CHEYENNE, Wyo. (AP) — A 13-year-old boy who got separated from his Boy Scout group during a hiking trip in the Wyoming wilderness survived partly on bugs and tree bark for the nearly 37 hours he was alone, officials said Monday.
Searchers found Garrett Hunter of Draper, Utah, in good health about 10:15 p.m. Sunday after happening to camp near him for the night and calling out his name, according to Sublette County sheriff's Sgt. Travis Bingham.
Garrett told media after a helicopter ferried him to an airport that he worried about whether he would see his family again. When he was found, he said his first thoughts were "Hallelujah! I'm home free."
The boy was brought out of the mountainous Bridger Wilderness on Monday morning after rough terrain and darkness forced him and his rescuers to camp overnight.
Garrett became separated from other Boy Scouts and their leaders around 9:30 a.m. Saturday when he went off a trail to go to the bathroom, Bingham said. The group of about 20 boys and adults were on the way out from a weeklong, 50-mile (81-kilometer) backcountry hiking trip.
Garrett had a sleeping bag, a water filtration device, a little food and part of a tent. Not sure how long he might be lost, the boy ate ants and bark to conserve what little food he had.
"He didn't like bark so much, but the bugs weren't too bad," Bingham said after interviewing Garrett Monday. "He had trouble starting a fire with the fire starters staying lit. He improvised, using bug spray with his lighter even though his mom told him not to and did get a fire that one night."

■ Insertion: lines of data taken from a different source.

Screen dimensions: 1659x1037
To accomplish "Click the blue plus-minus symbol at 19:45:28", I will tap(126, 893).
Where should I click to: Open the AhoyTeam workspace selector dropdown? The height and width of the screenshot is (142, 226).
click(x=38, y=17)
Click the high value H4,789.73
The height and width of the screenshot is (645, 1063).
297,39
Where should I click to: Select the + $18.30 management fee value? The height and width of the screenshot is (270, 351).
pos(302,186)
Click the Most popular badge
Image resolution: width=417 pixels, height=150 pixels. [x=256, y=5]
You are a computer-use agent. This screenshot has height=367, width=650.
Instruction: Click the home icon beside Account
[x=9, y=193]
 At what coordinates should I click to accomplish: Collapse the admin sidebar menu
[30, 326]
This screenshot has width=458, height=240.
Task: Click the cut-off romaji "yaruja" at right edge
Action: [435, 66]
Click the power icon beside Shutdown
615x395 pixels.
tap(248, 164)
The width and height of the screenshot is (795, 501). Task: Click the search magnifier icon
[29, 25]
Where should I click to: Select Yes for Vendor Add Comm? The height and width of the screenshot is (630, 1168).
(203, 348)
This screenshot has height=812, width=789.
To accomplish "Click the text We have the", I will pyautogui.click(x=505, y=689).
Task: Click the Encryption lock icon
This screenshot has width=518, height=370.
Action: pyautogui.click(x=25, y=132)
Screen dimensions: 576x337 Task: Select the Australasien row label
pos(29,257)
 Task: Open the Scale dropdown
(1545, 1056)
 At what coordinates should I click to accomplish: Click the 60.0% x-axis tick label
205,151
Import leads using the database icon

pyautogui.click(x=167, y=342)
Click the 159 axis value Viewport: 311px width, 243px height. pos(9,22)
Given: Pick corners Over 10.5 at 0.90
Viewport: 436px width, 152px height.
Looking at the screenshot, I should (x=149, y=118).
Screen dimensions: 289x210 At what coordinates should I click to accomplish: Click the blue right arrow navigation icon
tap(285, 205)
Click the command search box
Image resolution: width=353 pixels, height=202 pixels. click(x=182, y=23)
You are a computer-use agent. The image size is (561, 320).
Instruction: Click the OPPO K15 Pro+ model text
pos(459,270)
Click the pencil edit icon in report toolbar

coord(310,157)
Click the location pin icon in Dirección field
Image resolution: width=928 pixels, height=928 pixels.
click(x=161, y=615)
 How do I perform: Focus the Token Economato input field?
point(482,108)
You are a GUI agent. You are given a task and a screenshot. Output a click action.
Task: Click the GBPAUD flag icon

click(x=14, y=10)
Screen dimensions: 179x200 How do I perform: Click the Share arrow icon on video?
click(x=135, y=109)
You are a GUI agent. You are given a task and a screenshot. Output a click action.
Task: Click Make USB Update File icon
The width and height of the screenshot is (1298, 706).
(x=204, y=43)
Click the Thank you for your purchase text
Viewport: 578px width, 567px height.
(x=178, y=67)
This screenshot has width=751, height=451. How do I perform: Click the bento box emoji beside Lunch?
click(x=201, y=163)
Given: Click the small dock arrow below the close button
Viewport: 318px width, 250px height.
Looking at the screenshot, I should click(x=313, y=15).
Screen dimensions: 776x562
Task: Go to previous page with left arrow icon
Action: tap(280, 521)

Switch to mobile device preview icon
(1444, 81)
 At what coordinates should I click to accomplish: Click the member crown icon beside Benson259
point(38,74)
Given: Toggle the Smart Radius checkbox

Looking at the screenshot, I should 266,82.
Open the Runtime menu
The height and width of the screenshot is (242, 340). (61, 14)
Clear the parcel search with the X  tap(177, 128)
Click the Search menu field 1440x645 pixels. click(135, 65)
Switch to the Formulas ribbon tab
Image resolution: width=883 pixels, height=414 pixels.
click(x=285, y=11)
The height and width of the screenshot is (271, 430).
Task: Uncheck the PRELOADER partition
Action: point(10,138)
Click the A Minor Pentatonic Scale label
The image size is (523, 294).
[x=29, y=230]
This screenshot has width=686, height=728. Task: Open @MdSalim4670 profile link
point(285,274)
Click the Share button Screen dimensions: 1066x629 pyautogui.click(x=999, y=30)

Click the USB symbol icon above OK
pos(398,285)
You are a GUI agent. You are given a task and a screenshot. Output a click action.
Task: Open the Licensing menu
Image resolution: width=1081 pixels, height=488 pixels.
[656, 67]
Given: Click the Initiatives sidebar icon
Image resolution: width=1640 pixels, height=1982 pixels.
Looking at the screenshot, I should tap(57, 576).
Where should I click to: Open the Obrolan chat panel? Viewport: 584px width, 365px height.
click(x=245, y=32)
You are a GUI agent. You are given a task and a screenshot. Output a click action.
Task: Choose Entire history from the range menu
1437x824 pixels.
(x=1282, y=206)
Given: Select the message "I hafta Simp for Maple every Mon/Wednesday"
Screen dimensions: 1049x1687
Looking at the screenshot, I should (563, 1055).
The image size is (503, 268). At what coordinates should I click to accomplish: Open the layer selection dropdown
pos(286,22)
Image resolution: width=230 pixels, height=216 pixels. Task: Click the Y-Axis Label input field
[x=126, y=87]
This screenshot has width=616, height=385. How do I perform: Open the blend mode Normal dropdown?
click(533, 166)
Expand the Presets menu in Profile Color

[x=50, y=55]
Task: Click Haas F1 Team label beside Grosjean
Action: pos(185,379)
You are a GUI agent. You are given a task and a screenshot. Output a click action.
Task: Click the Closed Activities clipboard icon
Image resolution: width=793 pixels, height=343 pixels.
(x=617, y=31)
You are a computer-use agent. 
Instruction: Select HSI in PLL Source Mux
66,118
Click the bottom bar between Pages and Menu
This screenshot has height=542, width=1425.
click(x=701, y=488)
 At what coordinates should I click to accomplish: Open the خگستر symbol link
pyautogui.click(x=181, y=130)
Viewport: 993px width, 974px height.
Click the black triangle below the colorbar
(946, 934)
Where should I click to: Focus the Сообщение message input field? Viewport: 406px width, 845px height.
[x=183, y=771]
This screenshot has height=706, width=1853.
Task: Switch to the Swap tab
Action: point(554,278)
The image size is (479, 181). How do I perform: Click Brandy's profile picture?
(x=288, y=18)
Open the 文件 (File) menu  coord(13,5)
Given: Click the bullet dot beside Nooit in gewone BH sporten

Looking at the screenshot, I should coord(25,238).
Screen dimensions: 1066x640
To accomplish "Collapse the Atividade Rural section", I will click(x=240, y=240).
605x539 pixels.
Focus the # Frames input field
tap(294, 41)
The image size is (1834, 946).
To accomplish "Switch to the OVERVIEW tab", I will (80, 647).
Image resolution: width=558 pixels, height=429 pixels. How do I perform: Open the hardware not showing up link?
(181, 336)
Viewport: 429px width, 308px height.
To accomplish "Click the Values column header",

Searchers, aided by dogs and a helicopter, scoured the rugged terrain Saturday afternoon and Sunday. The search was suspended about 7 p.m. Sunday, but one group of volunteers decided to camp near a lake that night.
When one of the volunteers yelled out Garrett's name, they heard a reply: "Help," Bingham said.
The boy was found on a ledge overlooking the lake where he had stopped to wait for rescuers, Bingham said. Authorities said he did everything right to survive, including staying in one place after initially hiking about a mile.